Saturday, August 5, 2006

Review: Pink Floyd's "Pulse"

Last Friday, I stopped by J&R here in NYC to pick up a copy of Pulse, the latest dvd from Pink Floyd. I couldn't find it in the Floyd section of the music bin, so I asked for help. The salesman looked, shook his head in disbelief, and walked away muttering, "Third time this month." He called out to someone, announcing that they were out of stock again on Pink Floyd Pulse. Then he turned back to me, saying, "I just don't understand it...this is the third order we've gone through this past month—check back on Wednesday and we'll have more."

Well, having finally gotten Pulse and watched it once, I can't say I share that salesman's astonishment. This is a dvd that deserves to jump off shelves. If you are or ever have been a lover of Pink Floyd's transformative art; if you have ever admired the visuo-sonic splendor of this British band that changed everything in modern music; then you'll most likely want to have this set in your library.

The package (I paid $18 at J&R) contains two dvds and about four hours of content. The featured show is a 1994 concert from Earls Court, London, that has appeared before in VHS and is here remastered, given some additional content, and geeked-out to maximize the Floyd experience.

The concert opens with the band's classic overture piece, Shine On You Crazy Diamond, which was originally written as a kind of an appeal, a call back to sanity toward their founder, Syd Barrett, who died last month. For my money, whether you're an auto mechanic, a computer programmer, a painter, writer, or poet—if you have any creative spark within you (and we all by Nature do), this song can be your inspiration.

Much of the concert material comes from the band's two albums that are most likely to outlast them by a long stretch: Wish You Were Here and the epoch-making Dark Side of the Moon. DSOM is in fact played in its entirety during the second half of the concert. The extraordinary artist Storm Thorgerson, who created all of the band's album art, contributes video and animation, in collaboration with the Floyd's producer and light man, Marc Brickman. The film is shown on the "pupil" of the eye-shaped stage, on a circular drop screen bordered, as is the proscenium, by strobes, lasers, and box spots. If, like me, you've had the misfortune of never seeing a Floyd concert in person, then this is likely to be your closest experience of their often breathtaking symphony of music, poetry, film, light, and special effects*.

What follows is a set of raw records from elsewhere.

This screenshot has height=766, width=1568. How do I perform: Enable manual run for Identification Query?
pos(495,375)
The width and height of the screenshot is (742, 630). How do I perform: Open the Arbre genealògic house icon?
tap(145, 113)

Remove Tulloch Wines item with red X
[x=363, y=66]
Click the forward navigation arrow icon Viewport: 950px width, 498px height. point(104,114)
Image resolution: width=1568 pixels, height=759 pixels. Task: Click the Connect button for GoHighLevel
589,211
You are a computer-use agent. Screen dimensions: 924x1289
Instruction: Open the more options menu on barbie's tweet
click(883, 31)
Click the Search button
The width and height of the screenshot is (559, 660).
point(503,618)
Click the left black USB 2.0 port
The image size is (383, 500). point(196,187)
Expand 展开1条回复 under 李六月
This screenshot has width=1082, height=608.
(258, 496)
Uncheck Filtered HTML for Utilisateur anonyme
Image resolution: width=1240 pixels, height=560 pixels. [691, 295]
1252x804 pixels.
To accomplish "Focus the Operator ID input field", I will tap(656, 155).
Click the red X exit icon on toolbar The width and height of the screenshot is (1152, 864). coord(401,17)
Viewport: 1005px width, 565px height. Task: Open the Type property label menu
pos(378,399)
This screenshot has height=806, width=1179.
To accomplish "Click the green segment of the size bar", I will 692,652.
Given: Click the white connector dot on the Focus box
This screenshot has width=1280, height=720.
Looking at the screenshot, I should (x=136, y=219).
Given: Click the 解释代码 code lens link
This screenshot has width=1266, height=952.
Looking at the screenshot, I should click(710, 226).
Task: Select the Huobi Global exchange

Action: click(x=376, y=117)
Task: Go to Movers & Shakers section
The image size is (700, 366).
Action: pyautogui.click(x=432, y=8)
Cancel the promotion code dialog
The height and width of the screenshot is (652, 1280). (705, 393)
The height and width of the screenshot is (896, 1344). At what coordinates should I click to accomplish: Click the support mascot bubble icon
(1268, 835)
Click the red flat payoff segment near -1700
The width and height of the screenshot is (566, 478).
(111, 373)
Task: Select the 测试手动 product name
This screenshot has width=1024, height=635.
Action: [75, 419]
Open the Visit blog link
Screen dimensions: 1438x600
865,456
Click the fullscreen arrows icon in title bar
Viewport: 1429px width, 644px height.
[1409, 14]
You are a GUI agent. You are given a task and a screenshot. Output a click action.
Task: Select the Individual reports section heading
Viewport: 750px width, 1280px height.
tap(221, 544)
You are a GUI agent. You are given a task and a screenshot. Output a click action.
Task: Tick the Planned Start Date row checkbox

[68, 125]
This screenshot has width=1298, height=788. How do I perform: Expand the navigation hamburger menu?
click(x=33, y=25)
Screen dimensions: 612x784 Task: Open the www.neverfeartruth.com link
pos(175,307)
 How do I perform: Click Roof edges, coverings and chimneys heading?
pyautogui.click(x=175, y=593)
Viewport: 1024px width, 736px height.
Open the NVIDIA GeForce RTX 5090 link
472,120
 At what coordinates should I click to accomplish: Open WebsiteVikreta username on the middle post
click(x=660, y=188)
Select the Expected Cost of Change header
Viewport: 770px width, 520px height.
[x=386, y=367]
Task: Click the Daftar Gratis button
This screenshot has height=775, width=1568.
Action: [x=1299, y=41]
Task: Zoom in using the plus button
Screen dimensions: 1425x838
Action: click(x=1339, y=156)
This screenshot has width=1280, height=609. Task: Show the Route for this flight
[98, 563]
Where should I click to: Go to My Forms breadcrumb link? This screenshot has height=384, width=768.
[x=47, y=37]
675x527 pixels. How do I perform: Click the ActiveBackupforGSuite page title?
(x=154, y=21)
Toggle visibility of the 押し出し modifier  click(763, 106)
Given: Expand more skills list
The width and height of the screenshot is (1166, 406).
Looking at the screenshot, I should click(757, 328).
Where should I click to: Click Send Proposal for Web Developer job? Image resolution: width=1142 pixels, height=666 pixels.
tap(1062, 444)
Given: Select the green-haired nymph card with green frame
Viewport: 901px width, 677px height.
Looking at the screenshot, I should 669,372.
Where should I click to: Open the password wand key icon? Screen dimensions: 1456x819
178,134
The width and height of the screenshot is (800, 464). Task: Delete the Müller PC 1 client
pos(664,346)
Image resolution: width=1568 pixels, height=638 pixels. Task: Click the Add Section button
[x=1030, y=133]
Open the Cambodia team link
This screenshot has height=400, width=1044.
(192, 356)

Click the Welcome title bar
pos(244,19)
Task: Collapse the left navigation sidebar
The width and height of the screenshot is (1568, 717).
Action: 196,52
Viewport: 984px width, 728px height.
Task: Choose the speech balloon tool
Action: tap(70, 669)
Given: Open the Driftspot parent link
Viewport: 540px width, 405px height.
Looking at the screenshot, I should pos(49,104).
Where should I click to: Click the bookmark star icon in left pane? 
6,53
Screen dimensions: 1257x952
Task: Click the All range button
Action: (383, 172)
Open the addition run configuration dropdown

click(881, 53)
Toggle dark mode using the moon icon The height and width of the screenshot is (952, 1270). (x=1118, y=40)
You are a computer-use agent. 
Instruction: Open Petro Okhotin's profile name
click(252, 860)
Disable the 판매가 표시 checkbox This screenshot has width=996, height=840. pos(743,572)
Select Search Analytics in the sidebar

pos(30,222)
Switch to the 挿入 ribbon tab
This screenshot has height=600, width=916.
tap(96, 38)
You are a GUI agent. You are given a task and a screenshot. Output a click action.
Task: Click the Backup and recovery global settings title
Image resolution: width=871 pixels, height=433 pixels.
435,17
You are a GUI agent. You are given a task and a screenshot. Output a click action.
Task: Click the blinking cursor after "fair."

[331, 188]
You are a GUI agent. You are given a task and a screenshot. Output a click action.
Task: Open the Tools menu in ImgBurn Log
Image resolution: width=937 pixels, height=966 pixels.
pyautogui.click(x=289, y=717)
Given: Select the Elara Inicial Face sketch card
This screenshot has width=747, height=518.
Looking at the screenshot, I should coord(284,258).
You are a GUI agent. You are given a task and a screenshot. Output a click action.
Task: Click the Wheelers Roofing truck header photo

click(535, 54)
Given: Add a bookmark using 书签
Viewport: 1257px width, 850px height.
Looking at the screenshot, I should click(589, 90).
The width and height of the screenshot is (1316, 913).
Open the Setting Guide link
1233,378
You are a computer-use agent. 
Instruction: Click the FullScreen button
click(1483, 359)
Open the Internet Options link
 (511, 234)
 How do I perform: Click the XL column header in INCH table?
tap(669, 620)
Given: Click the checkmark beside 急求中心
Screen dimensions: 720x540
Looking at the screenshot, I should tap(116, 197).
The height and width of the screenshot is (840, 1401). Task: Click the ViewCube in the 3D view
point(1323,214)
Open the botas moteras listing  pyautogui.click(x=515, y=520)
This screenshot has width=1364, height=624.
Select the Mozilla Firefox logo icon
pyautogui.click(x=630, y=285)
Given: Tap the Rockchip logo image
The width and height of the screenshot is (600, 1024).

What's missing on this disk is Roger Waters, and that is admittedly a fairly significant shortage. If you can't have Pink Floyd without Waters, then perhaps you'll want to pass on this one. But after a few minutes know...wishing he was there; it is relatively easy to settle into the experience of "dry Floyd" (without Waters). Gilmour provides inspired performances and solos throughout, and Richard Wright's keyboard work is, under any circumstances, soaringly moving and imaginative.

The performances of the material from DSOM alone are worth the price of this dvd. Although the lack of Waters' steely edge is noticeable here and there, it's a very satisfying performance overall, even in Great Gig in the Sky (though it must be added, there will never, ever be another Clare Torry). When they came to the end of Eclipse, I stood up and applauded loudly in my living room—with no one to hear it except my befuddled cat. It is an irresistible impulse: after all, this band received a gift, a visitation such as is rarely encountered, in art or anywhere else, for that matter. Some 40 years after they formed this band and began the process of transforming modern music, watching them perform still stirs the soul. If you listen to Time, Great Gig in the Sky, or Shine On, and aren't moved to the core of your being, then maybe it's time to check your "Pulse."


*footnote for wingnuts only: No, Osama did not get the idea for the deed from going to a Floyd concert and seeing the airplane explode into the proscenium at the climax of "On the Run". But we agree, it is kind of eerie to see nowadays.